# Is this a Jiffy with attitude



## sallytrafic (Jan 17, 2006)

Wide alloy wheels, brackets for surfboard on near side. Island plastics body.

Sorry about quality of photo poor light should have taken more time over it, taken early morning at Thurso whilst Surfing Championships were on.


----------



## Pudsey_Bear (Sep 25, 2008)

It could do with blowing up.

Kev.


----------



## DTPCHEMICALS (Jul 24, 2006)

Could qualify for gov scrappage scheme /museum.

DAve P


----------



## Pudsey_Bear (Sep 25, 2008)

Aww Dave, this is someones pride and joy.

Kev.


----------



## sallytrafic (Jan 17, 2006)

I hope the both of you aren't being unkind and that you mean this Kev not the other sort of blowing up.


----------



## DTPCHEMICALS (Jul 24, 2006)

Ok Kev i wa a bit insensitive i will rephrase: Clean and polish

Is that better

dave P


----------



## Pudsey_Bear (Sep 25, 2008)

Not the destruction kind Frank, I meant make bigger as in enlargement of pic, but also it looked deflated, and of course there was the play on words.

Kev.

PS it would look so much better if they'd made it with the rad grill the other way up too, such a sad little face, still someone loves it, you'd have to be nice to each other to go away in something so tiny.


----------



## DTPCHEMICALS (Jul 24, 2006)

The reg HIB4232
must be worth a few quid

Dave P


----------



## sallytrafic (Jan 17, 2006)

You wait till Jiffyman gets here.


----------



## ingram (May 12, 2005)

DTPCHEMICALS said:


> The reg HIB4232
> must be worth a few quid
> 
> Dave P


Isn't that an Irish registration: so much loved by Coach Hire companies to hide the age of their luxury coaches from the punters?

Harvey


----------



## DTPCHEMICALS (Jul 24, 2006)

Yes it is.

DAve P


----------



## sallytrafic (Jan 17, 2006)

I agree with Kev though the radiator gives it a rather hangdog deflated look.


----------



## CaGreg (Mar 28, 2007)

Ah surf beaches, where the best of unusual and quirky motorhomes show up.

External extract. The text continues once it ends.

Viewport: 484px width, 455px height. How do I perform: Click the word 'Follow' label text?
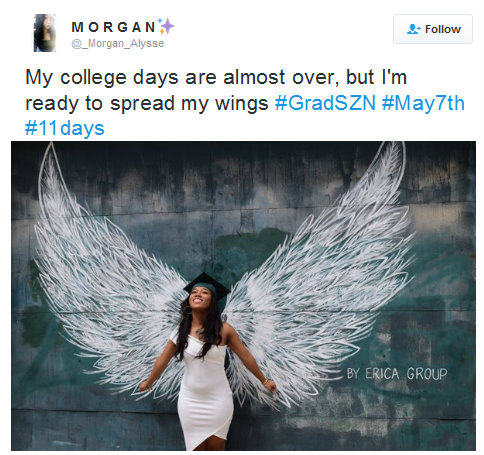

A northern Ireland reg to be precise methinks!

Ca
ps Feeling knowledgeable this evening!! Birds and reg plates.


----------



## sallytrafic (Jan 17, 2006)

Smily Jif and Bigger surfer at Thurso


----------



## Pudsey_Bear (Sep 25, 2008)

A smiley Jif, much more gooder innit like.

Kev :black:


----------



## jiffyman (May 11, 2005)

I'm not going to comment on the comments.........

http://www.jiffyregister.fotopic.net/c1671085.html

Yes, it did come from Ireland originally,

Thank you to Sallytrafic for posting it


----------